Even with how long I’ve known Sharon, I was always nagged by the feeling that our friendship was one of convenience for her since I was the only she was able to stand being around when she was pregnant. And she was the one that always had a negative outlook in life about everything and everyone. In a lot of ways, she rubbed off on me and I began to realize I hated thinking so negatively of everyone. She always thought people had an ulterior motive in trying to be friends with her. And this started making me doubt about our own friendship. If I had to admit it, it was really one sided. I have to say, there was things she would do for me once in a while. But again, it always had to be something to make her feel good about herself. And she made no discretion about the stuff she would do for me or for other people. And it was ok that she was like that, except, then she had the nerve to list down all my faults in her comment. I understand people have shortcomings, but as a friend, you would think she would tell me face to face or at least im me or call me to let me know instead of laying it out in public. I know I told her before how irritating it was not being able to get a hold of her so I stopped calling her once. And I guess it stuck with me that when I was in the hospital for days, I never once heard from her by text or by phone. The next I heard from her, she was crying her eyes out because of their situation and then apologizing when she found out I was hospitalized. And after that, I let it go, I never brought it up again. I still tried to cheer her up and be there for her inspite of how she made me feel. So I don’t understand, that in the situation that I’m in, how can someone get so narrow-minded and not think of anything else but themselves again.

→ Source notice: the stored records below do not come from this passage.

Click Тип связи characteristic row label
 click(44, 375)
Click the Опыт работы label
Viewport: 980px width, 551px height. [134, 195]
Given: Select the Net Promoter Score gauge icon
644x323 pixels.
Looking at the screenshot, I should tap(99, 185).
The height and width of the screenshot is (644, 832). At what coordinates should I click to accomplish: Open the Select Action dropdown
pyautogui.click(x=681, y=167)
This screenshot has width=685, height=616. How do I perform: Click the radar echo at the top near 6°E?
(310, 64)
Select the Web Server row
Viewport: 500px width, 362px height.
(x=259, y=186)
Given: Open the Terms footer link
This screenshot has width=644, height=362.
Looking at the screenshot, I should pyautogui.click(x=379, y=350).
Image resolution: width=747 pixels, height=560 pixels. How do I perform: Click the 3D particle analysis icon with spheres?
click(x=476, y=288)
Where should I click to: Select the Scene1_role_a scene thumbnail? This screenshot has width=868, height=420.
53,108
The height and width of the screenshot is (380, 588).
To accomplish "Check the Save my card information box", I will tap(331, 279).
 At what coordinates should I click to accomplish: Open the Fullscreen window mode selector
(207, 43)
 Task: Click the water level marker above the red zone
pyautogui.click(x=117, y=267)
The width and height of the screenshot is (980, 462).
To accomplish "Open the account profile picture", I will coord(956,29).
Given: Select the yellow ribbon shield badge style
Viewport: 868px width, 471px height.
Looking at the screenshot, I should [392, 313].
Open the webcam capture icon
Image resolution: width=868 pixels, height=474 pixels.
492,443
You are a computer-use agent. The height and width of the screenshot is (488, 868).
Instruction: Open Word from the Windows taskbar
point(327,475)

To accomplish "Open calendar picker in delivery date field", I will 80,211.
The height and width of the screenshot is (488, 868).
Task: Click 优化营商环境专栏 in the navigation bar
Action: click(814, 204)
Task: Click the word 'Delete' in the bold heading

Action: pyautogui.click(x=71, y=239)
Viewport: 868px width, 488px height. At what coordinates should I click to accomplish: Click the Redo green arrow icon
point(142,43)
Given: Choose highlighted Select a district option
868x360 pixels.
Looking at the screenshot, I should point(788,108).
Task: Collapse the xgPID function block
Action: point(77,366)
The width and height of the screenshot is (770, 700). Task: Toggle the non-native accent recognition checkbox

Needless to say, I didn’t respond nicely on her comment. After ignoring my im’s for days – even the one telling her that her own husband just called me to ask if I was on the phone with her – she had the nerve to make that comment about me. I didn’t want to correct her anymore and tell her that it wasn’t her because her callous reaction proved that she was guilty. Yes, I’ve seen her posts on FB when she was deliberately ignoring my ims. She was posting about being tired of the problem and that she’s paid her dues, that she just listens to people talk coz she learns a lot about them. (A quote from Rush Hour something) And yet, I didn’t comment to these posts because I thought maybe our mutual friend pissed her off and just didn’t want to talk about it anymore so I didn’t bug her about that. So I guess I can understand how she answered in a guilty manner to that comment. But it certainly didn’t hold me back from telling how it was. How she had the nerve to make me feel like I didn’t have the right to vent out on FB and yet she does. In any case, like I answered, in kind, that I think she got it all backwards and in not so many words, if she didn’t like it, don’t read it. I mean, she’s good at ignoring things anyway, why bother to read and comment on it if you don’t even know what it was about in the first place? I guess some people just can’t stand not being the center of distraction. It always has to be about them.